■ SOURCE MATERIAL
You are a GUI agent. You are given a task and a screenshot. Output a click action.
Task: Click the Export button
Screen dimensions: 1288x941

==

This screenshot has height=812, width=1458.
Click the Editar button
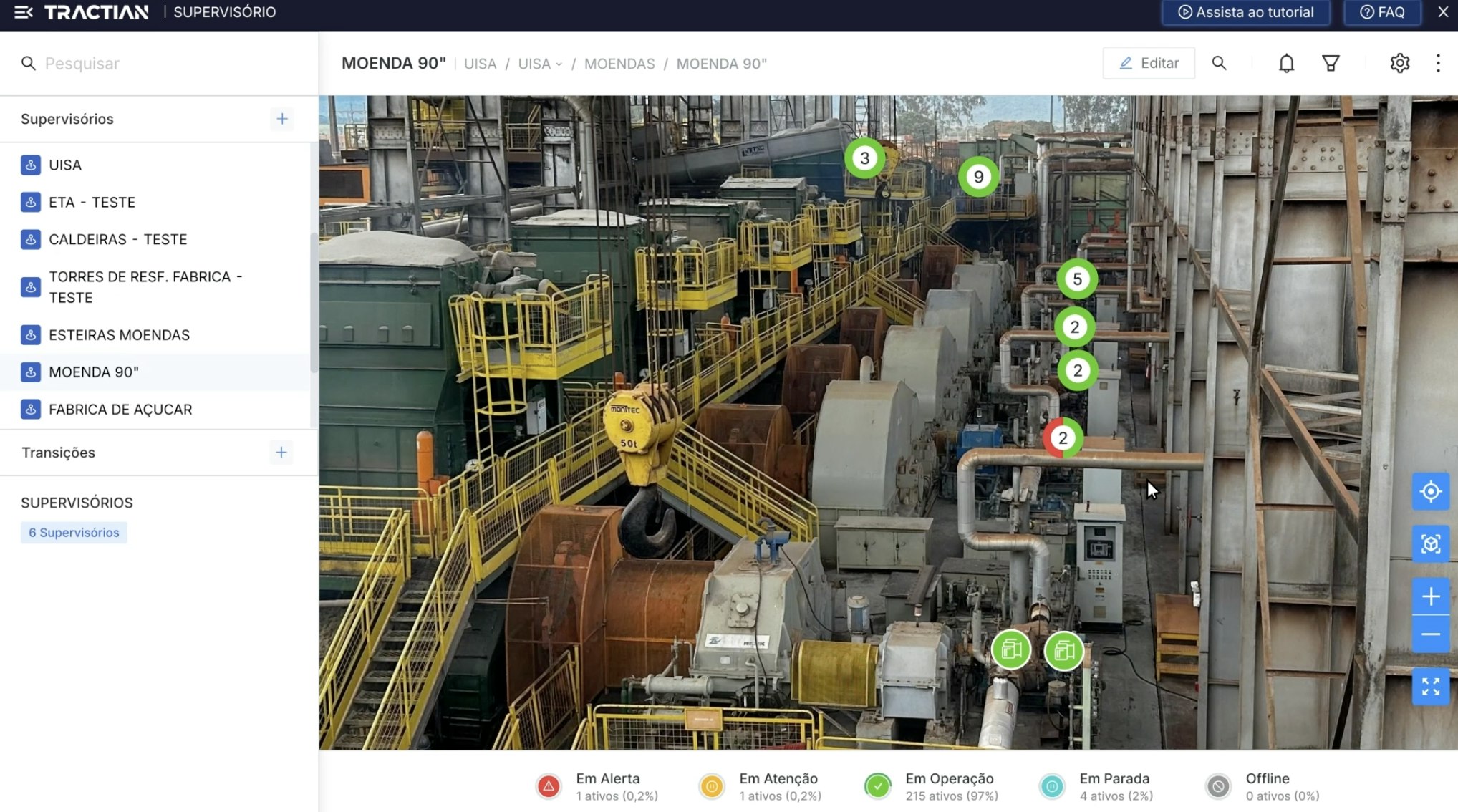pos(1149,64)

■ WHAT YOU SHOULD DO
Copy out each line of the data above, exactly, if it lies between the line holding "Task: Click the Export button" and the line holding "Screen dimensions: 1288x941", inclusive; copy no other line.

■ SOLVED EXERCISE
Task: Click the Export button
Screen dimensions: 1288x941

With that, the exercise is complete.